Why can’t we get serious for once? Shortly before the trip, our legislators at the National Assembly engaged in fisticuffs in the full glare of the cameras. Are we going to London for constitutional conference like in 1958? Are we going to Britain to beg them to solve our problem? The trip is interpreted to mean we are indirectly submitting our sovereignty to Britain or begging them to come and colonize us once again. The nauseating excuse that the trip is to woo investors is better told to the marines. Which investor will invest in a country in whose leaders have lost confidence?

Our world cup disaster is a reflection of our other facets of life. So unimaginative and not ready to take risks politically or economically. It is only oil we depend upon just as we depended on our old overfed and rich Super Eagles players for whom diminishing returns have set in. How many Nigerians want to sell their cars to invest in another business? As we have recycled our players over the years without any replacement, so is our political space that parades old recycled politicians. It is our way of life to be complacent and everybody goes on with life as if nothing happened. We do the same thing all the time and expect different results. A whopping ten billion naira was budgeted for celebrating Nigeria at 50 but the question to ask is, what are we celebrating?

*SUPPLIED DATA*
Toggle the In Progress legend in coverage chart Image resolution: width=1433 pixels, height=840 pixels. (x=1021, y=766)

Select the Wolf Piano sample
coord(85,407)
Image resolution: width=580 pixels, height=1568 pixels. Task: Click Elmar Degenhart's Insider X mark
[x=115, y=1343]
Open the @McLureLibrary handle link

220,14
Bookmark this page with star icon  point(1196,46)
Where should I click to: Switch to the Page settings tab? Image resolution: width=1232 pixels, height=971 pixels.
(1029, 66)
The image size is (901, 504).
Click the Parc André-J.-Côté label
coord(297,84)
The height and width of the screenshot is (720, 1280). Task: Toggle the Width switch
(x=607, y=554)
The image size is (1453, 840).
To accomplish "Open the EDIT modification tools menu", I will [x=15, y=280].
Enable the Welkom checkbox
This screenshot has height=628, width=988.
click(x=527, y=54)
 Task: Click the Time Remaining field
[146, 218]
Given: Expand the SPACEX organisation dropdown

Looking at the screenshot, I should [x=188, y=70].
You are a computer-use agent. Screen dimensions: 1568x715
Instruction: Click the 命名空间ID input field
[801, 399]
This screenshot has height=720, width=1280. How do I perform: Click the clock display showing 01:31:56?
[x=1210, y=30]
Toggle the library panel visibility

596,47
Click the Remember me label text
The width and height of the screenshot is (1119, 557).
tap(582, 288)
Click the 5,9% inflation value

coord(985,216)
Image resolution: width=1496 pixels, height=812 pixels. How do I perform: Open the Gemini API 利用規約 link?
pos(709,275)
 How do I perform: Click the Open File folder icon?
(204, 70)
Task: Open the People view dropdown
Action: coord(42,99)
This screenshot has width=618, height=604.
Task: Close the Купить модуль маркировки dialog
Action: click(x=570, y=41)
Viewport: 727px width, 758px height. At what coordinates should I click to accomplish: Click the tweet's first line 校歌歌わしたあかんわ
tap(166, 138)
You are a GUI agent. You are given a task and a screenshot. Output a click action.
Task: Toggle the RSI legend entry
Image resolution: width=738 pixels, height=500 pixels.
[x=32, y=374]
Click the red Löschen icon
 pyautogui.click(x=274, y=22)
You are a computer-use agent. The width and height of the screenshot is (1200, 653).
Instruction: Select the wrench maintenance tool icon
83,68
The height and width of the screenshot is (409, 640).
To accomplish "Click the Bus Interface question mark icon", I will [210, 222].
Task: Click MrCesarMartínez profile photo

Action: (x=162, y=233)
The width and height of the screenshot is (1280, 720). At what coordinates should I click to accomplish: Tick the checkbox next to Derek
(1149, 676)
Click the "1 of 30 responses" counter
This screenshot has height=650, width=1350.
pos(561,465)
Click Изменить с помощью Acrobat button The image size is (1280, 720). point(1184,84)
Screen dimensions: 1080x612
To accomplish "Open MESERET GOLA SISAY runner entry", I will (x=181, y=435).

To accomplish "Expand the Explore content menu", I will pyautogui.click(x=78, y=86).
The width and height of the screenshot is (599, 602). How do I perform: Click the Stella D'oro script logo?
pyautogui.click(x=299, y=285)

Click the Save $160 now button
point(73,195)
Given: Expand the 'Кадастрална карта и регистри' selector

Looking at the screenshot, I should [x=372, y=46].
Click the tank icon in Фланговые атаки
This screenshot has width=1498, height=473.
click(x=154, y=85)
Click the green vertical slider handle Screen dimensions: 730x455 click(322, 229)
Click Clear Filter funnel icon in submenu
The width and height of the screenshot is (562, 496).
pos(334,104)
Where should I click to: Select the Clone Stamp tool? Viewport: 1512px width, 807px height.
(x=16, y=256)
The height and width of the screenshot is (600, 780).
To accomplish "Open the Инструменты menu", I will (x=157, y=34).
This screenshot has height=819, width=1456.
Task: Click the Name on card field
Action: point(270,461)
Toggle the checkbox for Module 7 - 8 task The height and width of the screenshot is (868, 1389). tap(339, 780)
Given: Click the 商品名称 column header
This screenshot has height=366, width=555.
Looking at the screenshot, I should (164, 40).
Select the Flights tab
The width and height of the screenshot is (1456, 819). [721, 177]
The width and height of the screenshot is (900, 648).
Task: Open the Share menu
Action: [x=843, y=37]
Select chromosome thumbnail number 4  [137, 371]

*EXERCISE TASKS*
1 > According to the passage on Nigeria, how much was budgeted for celebrating Nigeria at 50?
2 > Quote the passage on Nigeria word for word, starting at "Our world cup" and ending at "are we celebrating?".

*WRITTEN RESPONSES*
1 > Ten billion naira.

2 >
Our world cup disaster is a reflection of our other facets of life. So unimaginative and not ready to take risks politically or economically. It is only oil we depend upon just as we depended on our old overfed and rich Super Eagles players for whom diminishing returns have set in. How many Nigerians want to sell their cars to invest in another business? As we have recycled our players over the years without any replacement, so is our political space that parades old recycled politicians. It is our way of life to be complacent and everybody goes on with life as if nothing happened. We do the same thing all the time and expect different results. A whopping ten billion naira was budgeted for celebrating Nigeria at 50 but the question to ask is, what are we celebrating?